Task statement → Retype the rows below word for word, with nothing changed.

Element and text location rows:
******************************
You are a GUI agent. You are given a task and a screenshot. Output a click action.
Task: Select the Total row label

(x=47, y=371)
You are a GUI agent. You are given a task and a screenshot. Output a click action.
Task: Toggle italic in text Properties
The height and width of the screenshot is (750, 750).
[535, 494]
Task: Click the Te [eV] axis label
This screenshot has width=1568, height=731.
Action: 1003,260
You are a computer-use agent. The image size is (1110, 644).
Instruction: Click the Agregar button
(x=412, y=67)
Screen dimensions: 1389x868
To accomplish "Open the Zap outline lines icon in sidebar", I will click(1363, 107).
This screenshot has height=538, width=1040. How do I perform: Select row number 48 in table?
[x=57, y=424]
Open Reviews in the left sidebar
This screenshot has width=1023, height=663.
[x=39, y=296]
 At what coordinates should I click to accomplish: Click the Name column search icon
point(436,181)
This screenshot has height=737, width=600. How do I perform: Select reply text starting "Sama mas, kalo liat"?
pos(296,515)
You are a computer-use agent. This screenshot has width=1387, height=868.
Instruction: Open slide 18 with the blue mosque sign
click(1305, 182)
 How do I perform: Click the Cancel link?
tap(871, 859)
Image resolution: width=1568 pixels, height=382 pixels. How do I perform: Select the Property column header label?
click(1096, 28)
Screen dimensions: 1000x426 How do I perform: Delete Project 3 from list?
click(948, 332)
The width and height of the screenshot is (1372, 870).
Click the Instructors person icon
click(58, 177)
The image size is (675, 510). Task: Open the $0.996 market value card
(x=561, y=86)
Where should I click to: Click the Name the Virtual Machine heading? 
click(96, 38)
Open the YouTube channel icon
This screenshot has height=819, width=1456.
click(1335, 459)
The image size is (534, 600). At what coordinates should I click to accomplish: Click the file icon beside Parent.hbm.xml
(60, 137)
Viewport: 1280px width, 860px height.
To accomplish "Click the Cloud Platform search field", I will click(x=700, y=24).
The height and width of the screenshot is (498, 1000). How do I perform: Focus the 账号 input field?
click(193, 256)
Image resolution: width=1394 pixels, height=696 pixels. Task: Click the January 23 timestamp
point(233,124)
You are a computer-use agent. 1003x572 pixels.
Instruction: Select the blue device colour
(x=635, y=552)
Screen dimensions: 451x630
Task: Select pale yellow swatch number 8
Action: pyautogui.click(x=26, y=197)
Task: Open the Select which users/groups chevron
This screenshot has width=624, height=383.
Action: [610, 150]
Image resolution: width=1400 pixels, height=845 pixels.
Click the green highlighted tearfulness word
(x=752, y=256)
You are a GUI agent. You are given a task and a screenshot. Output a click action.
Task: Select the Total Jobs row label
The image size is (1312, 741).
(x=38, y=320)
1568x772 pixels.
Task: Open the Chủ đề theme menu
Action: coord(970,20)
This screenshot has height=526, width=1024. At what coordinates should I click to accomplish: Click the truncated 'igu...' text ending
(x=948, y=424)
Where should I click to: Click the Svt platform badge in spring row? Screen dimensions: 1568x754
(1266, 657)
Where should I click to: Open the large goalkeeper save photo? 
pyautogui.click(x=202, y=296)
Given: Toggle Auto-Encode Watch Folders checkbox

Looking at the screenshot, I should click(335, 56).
******************************
Expected output →
You are a GUI agent. You are given a task and a screenshot. Output a click action.
Task: Select the Total row label

(x=47, y=371)
You are a GUI agent. You are given a task and a screenshot. Output a click action.
Task: Toggle italic in text Properties
The height and width of the screenshot is (750, 750).
[535, 494]
Task: Click the Te [eV] axis label
This screenshot has width=1568, height=731.
Action: 1003,260
You are a computer-use agent. The image size is (1110, 644).
Instruction: Click the Agregar button
(x=412, y=67)
Screen dimensions: 1389x868
To accomplish "Open the Zap outline lines icon in sidebar", I will click(1363, 107).
This screenshot has height=538, width=1040. How do I perform: Select row number 48 in table?
[x=57, y=424]
Open Reviews in the left sidebar
This screenshot has width=1023, height=663.
[x=39, y=296]
 At what coordinates should I click to accomplish: Click the Name column search icon
point(436,181)
This screenshot has height=737, width=600. How do I perform: Select reply text starting "Sama mas, kalo liat"?
pos(296,515)
You are a computer-use agent. This screenshot has width=1387, height=868.
Instruction: Open slide 18 with the blue mosque sign
click(1305, 182)
 How do I perform: Click the Cancel link?
tap(871, 859)
Image resolution: width=1568 pixels, height=382 pixels. How do I perform: Select the Property column header label?
click(1096, 28)
Screen dimensions: 1000x426 How do I perform: Delete Project 3 from list?
click(948, 332)
The width and height of the screenshot is (1372, 870).
Click the Instructors person icon
click(58, 177)
The image size is (675, 510). Task: Open the $0.996 market value card
(x=561, y=86)
Where should I click to: Click the Name the Virtual Machine heading? 
click(96, 38)
Open the YouTube channel icon
This screenshot has height=819, width=1456.
click(1335, 459)
The image size is (534, 600). At what coordinates should I click to accomplish: Click the file icon beside Parent.hbm.xml
(60, 137)
Viewport: 1280px width, 860px height.
To accomplish "Click the Cloud Platform search field", I will click(x=700, y=24).
The height and width of the screenshot is (498, 1000). How do I perform: Focus the 账号 input field?
click(193, 256)
Image resolution: width=1394 pixels, height=696 pixels. Task: Click the January 23 timestamp
point(233,124)
You are a computer-use agent. 1003x572 pixels.
Instruction: Select the blue device colour
(x=635, y=552)
Screen dimensions: 451x630
Task: Select pale yellow swatch number 8
Action: pyautogui.click(x=26, y=197)
Task: Open the Select which users/groups chevron
This screenshot has width=624, height=383.
Action: [610, 150]
Image resolution: width=1400 pixels, height=845 pixels.
Click the green highlighted tearfulness word
(x=752, y=256)
You are a GUI agent. You are given a task and a screenshot. Output a click action.
Task: Select the Total Jobs row label
The image size is (1312, 741).
(x=38, y=320)
1568x772 pixels.
Task: Open the Chủ đề theme menu
Action: coord(970,20)
This screenshot has height=526, width=1024. At what coordinates should I click to accomplish: Click the truncated 'igu...' text ending
(x=948, y=424)
Where should I click to: Click the Svt platform badge in spring row? Screen dimensions: 1568x754
(1266, 657)
Where should I click to: Open the large goalkeeper save photo? 
pyautogui.click(x=202, y=296)
Given: Toggle Auto-Encode Watch Folders checkbox

Looking at the screenshot, I should click(335, 56).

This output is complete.